* **Given instruction 1**:
Copy the records word for word, from the start of the records through the line that contains "tap(583, 764)", inclusive.

-- Text shown start --

Have you ever gone on a retreat?
I’m not talking about the Scouts of America kind, and I’m not talking about the one day the residents took off training to do team-building exercises and trust walks. Nope, family vacations do not count, as we all know that we need a vacation from our vacation when we get home.
Have you ever just gone away, disconnected from everything else, and connected to yourself?
Does it sound dreamy? Or completely woo?
What if a retreat is an exact prescription that you need?
No, I’m not selling or hosting a retreat. But I’ve recently been on one, and I’d like to reflect.
In October, I attended the Physicians Living Intentionally retreat hosted by Dr. Faryal Michaud in Oahu, Hawaii. Faryal is a dear friend, palliative care physician, and life coach who truly embodies living our bucket lists now.
I was repeatedly asked by colleagues and loved ones what are the objectives for going on the retreat. Are you getting CMEs? Why are you going?

-- Text shown end --

* **Given instruction 2**:
According to the retreat text, who hosted the Physicians Living Intentionally retreat?

-- Stored records start --

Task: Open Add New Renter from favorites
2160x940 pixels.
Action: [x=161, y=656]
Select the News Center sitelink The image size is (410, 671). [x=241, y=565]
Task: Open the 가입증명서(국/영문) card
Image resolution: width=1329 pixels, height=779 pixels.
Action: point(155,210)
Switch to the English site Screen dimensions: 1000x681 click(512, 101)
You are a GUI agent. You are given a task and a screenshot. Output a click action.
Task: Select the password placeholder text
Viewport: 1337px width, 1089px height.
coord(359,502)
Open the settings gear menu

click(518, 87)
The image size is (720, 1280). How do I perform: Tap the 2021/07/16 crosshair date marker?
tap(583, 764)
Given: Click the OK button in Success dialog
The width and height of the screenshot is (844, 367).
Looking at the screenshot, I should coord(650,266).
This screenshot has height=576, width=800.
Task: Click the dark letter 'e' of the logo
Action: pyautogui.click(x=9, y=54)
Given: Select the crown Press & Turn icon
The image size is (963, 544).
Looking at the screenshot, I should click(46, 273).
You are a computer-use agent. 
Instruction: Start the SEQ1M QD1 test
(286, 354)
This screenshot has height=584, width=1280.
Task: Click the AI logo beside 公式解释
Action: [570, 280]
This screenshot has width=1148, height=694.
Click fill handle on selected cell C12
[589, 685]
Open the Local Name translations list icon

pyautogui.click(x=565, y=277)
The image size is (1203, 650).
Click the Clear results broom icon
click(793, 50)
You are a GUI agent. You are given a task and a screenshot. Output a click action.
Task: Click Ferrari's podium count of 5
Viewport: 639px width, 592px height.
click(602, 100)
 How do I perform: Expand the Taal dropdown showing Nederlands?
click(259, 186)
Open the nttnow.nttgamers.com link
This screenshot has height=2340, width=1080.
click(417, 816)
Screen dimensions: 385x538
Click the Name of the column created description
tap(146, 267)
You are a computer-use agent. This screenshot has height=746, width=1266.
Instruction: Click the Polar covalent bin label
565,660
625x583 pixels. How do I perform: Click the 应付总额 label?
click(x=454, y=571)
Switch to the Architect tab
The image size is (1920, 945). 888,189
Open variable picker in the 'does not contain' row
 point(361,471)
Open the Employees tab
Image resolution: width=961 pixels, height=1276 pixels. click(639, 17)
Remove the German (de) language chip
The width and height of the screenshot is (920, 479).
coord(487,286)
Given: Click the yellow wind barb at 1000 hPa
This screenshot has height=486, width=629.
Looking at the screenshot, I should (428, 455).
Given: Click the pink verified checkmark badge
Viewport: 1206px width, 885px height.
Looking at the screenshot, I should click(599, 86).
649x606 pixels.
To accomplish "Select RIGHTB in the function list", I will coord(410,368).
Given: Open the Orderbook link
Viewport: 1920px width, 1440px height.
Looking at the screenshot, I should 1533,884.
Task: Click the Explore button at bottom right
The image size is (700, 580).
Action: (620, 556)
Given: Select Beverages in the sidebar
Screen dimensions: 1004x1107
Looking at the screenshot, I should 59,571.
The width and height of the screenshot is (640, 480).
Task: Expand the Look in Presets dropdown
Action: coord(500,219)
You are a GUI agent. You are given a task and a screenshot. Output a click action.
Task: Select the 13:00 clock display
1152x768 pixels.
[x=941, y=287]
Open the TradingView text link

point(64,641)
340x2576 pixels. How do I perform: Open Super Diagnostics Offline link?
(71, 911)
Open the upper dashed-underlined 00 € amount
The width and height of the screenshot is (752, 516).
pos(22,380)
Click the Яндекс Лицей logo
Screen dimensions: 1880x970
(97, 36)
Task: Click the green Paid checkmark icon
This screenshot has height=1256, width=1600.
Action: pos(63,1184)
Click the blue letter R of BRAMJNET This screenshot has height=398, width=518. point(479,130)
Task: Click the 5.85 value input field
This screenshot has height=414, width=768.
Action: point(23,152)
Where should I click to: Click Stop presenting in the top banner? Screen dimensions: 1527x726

-- Stored records end --

* **Worked answer 1**:
Task: Open Add New Renter from favorites
2160x940 pixels.
Action: [x=161, y=656]
Select the News Center sitelink The image size is (410, 671). [x=241, y=565]
Task: Open the 가입증명서(국/영문) card
Image resolution: width=1329 pixels, height=779 pixels.
Action: point(155,210)
Switch to the English site Screen dimensions: 1000x681 click(512, 101)
You are a GUI agent. You are given a task and a screenshot. Output a click action.
Task: Select the password placeholder text
Viewport: 1337px width, 1089px height.
coord(359,502)
Open the settings gear menu

click(518, 87)
The image size is (720, 1280). How do I perform: Tap the 2021/07/16 crosshair date marker?
tap(583, 764)

* **Worked answer 2**:
Dr. Faryal Michaud hosted it.